Deans and Administrators

C. L. Max Nikias

Dean, Viterbi School of Engineering
University of Southern California

As Dean of the University of Southern California's Viterbi School of Engineering, Dr. Nikias leads a School that is consistently ranked among the top ten Engineering Schools in the United States. Dr. Nikias became Dean of the School on July 1, 2001. He is also the holder of the Z. A. Kaprielian Chair in Engineering.

The School of Engineering at the University of Southern California has 165 tenure-track faculty, 75 research faculty, 5,000 undergraduate and graduate students and more than $135 million dollars annually funded research programs. The USC Viterbi School of Engineering is the home of the Information Sciences Institute, the Department of Homeland Security's first Research Center of Excellence, and of two active National Science Foundation (NSF) Engineering Research Centers (ERC) on integrated media systems and biomedical technology.

Dr. Nikias was the Director of the NSF ERC on Integrated Media Systems from 1996 to 2001. He has also been Professor of Electrical Engineering-Systems at the University of Southern California since 1991. He was Associate Dean of Engineering at USC from 1992 until his appointment as Dean in 2001. Before coming to USC, he held academic appointments as Professor of Electrical and Computer Engineering at Northeastern University and the University of Connecticut.

In championing the media and communication paradigms as IMSC Director, Dr. Nikias drew from his fundamental research in digital signal processing, which is at the core of multimedia and communication technologies. In addition to multimedia, his research interests include statistical signal processing applications to digital communications, radar and sonar and biomedical signal analysis. He is the author of more than 100 published journal papers, 180 conference papers, 3 textbooks and 8 patents. He has mentored 22 Ph.D. students. He has consulted extensively for the Department of Defense during the past 15 years.

As a result of Dr. Nikias's major scholarly research achievements, he was named as a Fellow of the Institute of Electrical and Electronics Engineers (IEEE) in 1991 at the age of 38. Fewer than 2 percent of the 350,000 members of IEEE around the world have received the highest honor of Fellow. Five percent of those, or about 260, were 38 years old or younger at the time. He also received top awards from three research papers. His publication on the parametric bispectrum received the prestigious IEEE Signal Processing Best Paper Award in 1988. He received the "Fred W. Ellersick Award of Outstanding Unclassified Paper at Military Communications (MILCOM) '92" for his work in blind equalization for mobile digital communications. He also received the 2002 IEE A H Reeves Premium Award for his work on array signal processing. He was also the recipient of the 1993 Outstanding Teacher Award from the National Technological University (distance learning university in USA). He is a member of Phi Kappa Phi.

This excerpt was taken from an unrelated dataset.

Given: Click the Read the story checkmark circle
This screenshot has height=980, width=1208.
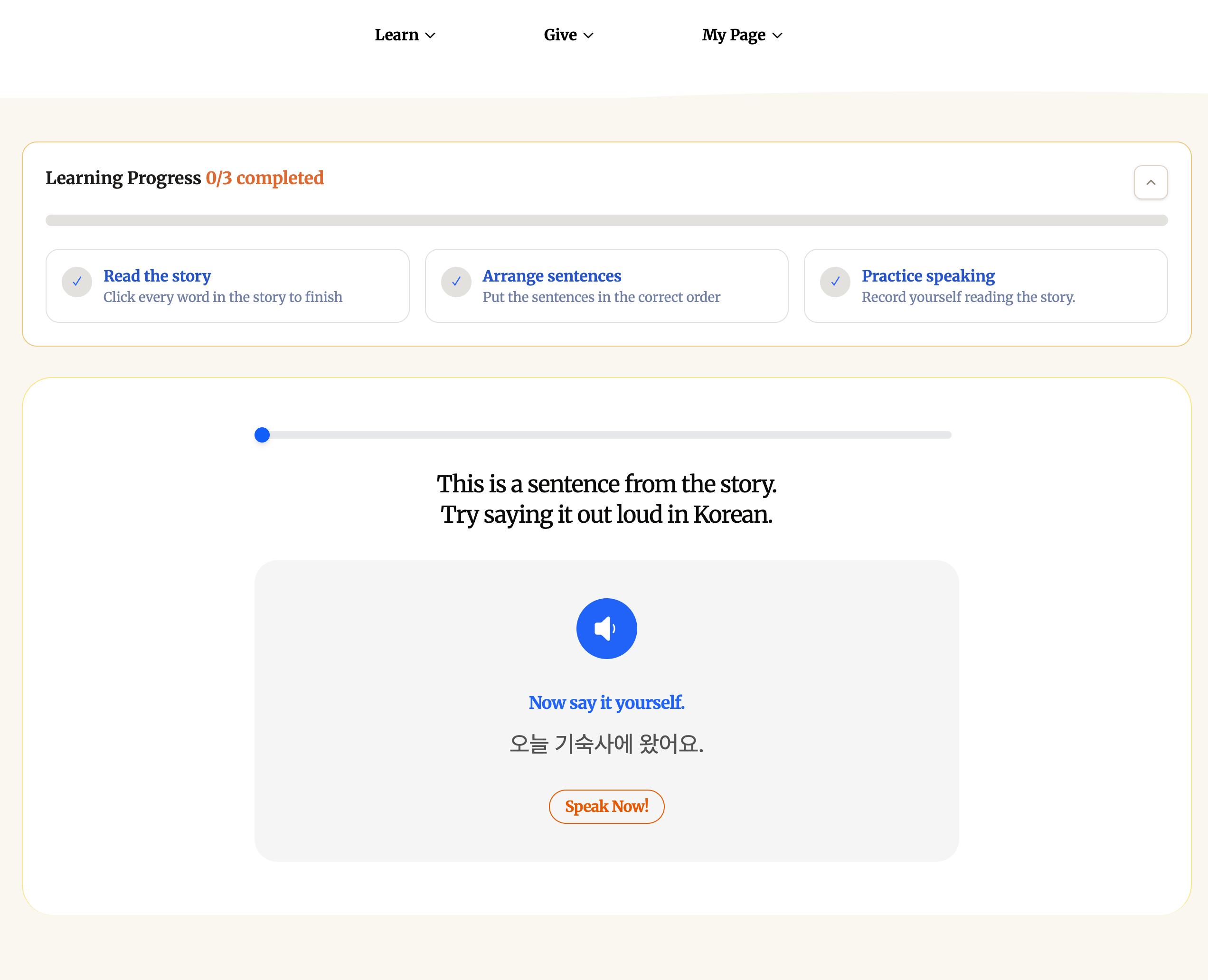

Dr. Nikias is a Fellow of the California Council on Science and Technology (CCST). In January 2000, the California Governor formally commended Dr. Nikias for helping California successfully meet the challenge of the new millennium through cutting-edge research. In May 2001, Dr. Nikias was honored by Loyola Marymount University for his contributions to science and engineering. He became a foreign member of the Russian Academy of Natural Science in 2002.